基于关联结构和贝叶斯非参的混合随机块模型

2014.11.28

投稿:刘华部门:计算机工程与科学学院浏览次数:

活动信息

时间: 2014年12月01日 09:00

地点: 校本部东区计算机学院大楼901室

报告人:Richard高级讲师[University of Macau, China]
报告时间:12月 01日(周二)9: 00~10: 30
报告地点:校本部东区计算机学院大楼901室
邀 请 人:骆祥峰 教授
主办:计算机学院
内容摘要:
Mixed-Membership Stochastic Block model (MMSB) is a popular framework for modeling social network relationships. However, this model makes an assumption that the distributions of relational membership indicators between the two nodes are independent, which may not be true under many real settings. We introduce a new framework where individual Copula function is to be employed to jointly model the membership pairs of those nodes within the subgroup of interest using Bayesian Non-Parametric methods. We present our model as well as its sampling strategies for both the finite and infinite (number of categories) case.
Brief Biography:
Richard received PhD from University of Technology, Sydney (UTS). He is currently an academic working at the School of Computing and Communications at UTS. He was previously working at School of Computing and Mathematics in Charles Sturt University.
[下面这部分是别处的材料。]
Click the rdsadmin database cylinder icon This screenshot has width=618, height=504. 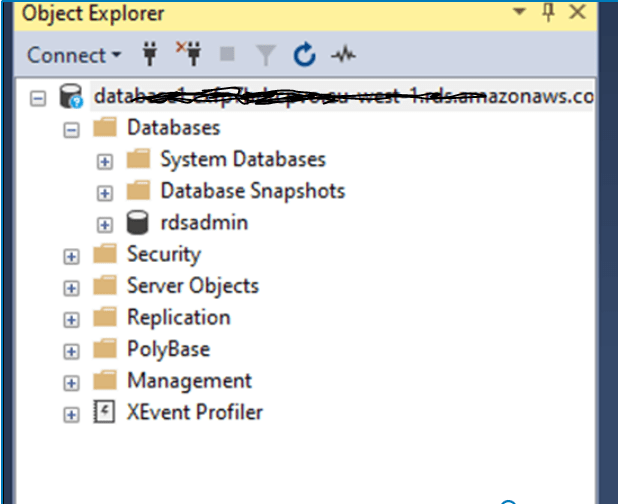point(137,223)
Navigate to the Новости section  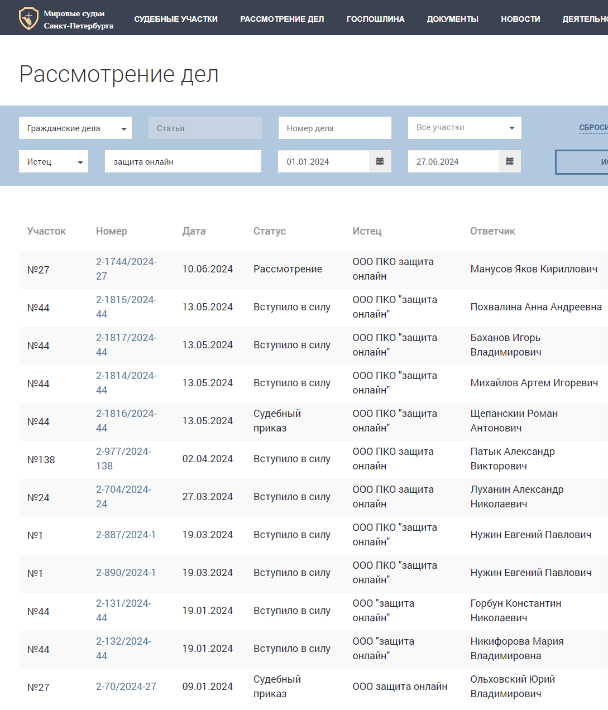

He also worked at IBM Australia prior to becoming an academic. Richard has been research active in machine learning, image processing, computer vision and recently statistical data mining. He is currently supervising and co-supervising eight PhD students. He has spent six months during Jan 2012 - Jun 2012 visiting Department of Statistics, Oxford University. In addition to papers, he has spent considerable time writing gentle introduction tutorials on machine learning models.